Motivated by the morphological measures in assessing the geometrical and topological properties of a generic cosmological stochastic field, we propose an extension of the weighted morphological measures, specifically the $n$th conditional moments of derivative (cmd-$n$). This criterion assigns a distinct weight to each excursion set point based on the associated field. We apply the cmd-$n$ on the Cosmic Microwave Background (CMB) to identify the cosmic string networks (CSs) through their unique Gott-Kaiser-Stebbins effect on the temperature anisotropies. We also formulate the perturbative expansion of cmd-$n$ for the weak non-Gaussian regime up to $\mathcal{O}(\sigma_0^3)$. We propose a comprehensive pipeline designed to analyze the morphological properties of string-induced CMB maps within the flat sky approximation. To evaluate the robustness of our proposed criteria, we employ string-induced high-resolution flat-sky CMB simulated patches of $7.2$ deg$^2$ size with a resolution of $0.42$ arc-minutes. Our results demonstrate that the minimum detectable value of cosmic string tension is $G\mu\gtrsim 1.9\times 10^{-7}$ when a noise-free map is analyzed with normalized cmd-$n$. Whereas for the ACT, CMB-S4, and Planck-like experiments at 95.45\% confidence level, the normalized cmd-$n$ can distinguish the CSs network for $G\mu\gtrsim2.9 \times 10^{-7}$, $G\mu\gtrsim 2.4\times 10^{-7}$ and $G\mu\gtrsim 5.8\times 10^{-7}$, respectively. The normalized cmd-$n$ exhibits a significantly enhanced capability in detecting CSs relative to the Minkowski Functionals.

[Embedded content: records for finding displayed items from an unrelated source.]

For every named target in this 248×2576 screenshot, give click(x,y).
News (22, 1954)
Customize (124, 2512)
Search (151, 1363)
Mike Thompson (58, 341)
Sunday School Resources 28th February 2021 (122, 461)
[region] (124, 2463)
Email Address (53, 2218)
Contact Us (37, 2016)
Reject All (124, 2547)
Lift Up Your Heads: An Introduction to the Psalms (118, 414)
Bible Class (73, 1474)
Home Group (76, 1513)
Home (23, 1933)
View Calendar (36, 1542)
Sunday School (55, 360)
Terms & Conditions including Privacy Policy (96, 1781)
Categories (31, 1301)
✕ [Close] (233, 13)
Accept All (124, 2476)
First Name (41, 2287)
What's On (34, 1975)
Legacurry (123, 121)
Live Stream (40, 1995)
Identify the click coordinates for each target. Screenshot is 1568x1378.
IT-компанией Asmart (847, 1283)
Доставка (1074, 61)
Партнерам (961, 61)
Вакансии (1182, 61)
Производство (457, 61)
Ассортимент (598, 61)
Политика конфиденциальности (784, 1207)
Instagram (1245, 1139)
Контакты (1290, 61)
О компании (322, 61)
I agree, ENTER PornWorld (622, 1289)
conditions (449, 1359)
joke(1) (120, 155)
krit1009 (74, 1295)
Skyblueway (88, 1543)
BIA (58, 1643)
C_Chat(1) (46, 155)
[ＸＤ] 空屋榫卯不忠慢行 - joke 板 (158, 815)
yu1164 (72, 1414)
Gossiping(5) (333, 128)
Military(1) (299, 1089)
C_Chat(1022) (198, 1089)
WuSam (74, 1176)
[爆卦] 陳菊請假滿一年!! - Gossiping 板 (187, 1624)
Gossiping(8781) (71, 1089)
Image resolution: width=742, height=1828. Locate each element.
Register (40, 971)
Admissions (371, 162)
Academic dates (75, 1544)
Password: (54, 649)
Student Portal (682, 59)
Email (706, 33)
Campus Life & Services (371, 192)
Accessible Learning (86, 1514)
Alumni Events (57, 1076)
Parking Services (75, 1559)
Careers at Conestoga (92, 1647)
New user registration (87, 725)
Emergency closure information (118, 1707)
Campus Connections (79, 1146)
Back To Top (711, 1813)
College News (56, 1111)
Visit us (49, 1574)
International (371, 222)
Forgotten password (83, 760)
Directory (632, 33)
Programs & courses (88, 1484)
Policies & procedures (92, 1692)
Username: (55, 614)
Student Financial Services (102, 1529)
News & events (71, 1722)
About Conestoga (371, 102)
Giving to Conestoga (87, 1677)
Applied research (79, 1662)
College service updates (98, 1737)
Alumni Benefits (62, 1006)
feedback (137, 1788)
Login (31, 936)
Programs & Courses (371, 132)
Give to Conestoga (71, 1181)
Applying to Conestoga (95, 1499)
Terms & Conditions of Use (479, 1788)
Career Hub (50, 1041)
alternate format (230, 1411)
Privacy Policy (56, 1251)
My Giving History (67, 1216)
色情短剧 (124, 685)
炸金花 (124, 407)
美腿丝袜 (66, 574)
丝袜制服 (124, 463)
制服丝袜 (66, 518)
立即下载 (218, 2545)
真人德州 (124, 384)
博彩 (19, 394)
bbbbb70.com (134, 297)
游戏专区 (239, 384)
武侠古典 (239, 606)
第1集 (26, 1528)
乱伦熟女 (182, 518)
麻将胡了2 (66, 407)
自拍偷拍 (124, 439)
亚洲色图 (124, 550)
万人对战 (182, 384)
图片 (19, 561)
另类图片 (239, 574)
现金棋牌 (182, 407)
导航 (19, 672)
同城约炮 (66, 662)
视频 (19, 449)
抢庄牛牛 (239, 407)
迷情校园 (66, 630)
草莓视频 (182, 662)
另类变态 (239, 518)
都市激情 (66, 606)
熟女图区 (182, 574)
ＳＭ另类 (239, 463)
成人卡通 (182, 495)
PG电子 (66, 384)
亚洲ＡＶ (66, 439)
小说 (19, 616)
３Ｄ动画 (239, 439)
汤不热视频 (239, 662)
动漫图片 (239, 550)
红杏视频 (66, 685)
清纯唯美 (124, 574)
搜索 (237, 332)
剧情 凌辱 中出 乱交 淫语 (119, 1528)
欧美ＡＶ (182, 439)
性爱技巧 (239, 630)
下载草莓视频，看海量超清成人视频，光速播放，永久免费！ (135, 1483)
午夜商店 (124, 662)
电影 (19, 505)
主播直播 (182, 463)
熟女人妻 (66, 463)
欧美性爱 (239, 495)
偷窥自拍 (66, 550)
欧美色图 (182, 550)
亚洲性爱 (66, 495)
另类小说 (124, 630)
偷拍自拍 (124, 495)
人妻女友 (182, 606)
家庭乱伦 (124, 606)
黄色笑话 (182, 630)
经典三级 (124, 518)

翻译：受评估一般宇宙学随机场几何与拓扑性质的形态学测度启发，我们提出了加权形态学测度的扩展方案，特别是导数第n阶条件矩（cmd-$n$）。该准则根据关联场为每个逾渗集点分配不同权重。我们将cmd-$n$应用于宇宙微波背景辐射（CMB），通过宇宙弦网络在温度各向异性中独特的Gott-Kaiser-Stebbins效应来识别其存在。同时推导了弱非高斯体系下cmd-$n$直至$\mathcal{O}(\sigma_0^3)$阶的微扰展开式。我们构建了完整的分析流程，用于在平面天球近似下研究弦诱导CMB图的形态学特性。为评估所提准则的稳健性，采用弦诱导高分辨率平面天球CMB模拟天区（尺寸$7.2$平方度，分辨率$0.42$角分）进行验证。结果表明：在分析无噪声CMB图时，归一化cmd-$n$可探测的宇宙弦张力最小值为$G\mu\gtrsim 1.9\times 10^{-7}$；对于ACT、CMB-S4及类Planck实验，在95.45\%置信水平下，归一化cmd-$n$可分别探测$G\mu\gtrsim2.9 \times 10^{-7}$、$G\mu\gtrsim 2.4\times 10^{-7}$和$G\mu\gtrsim 5.8\times 10^{-7}$的宇宙弦网络。相较于闵可夫斯基泛函，归一化cmd-$n$展现出显著增强的宇宙弦探测能力。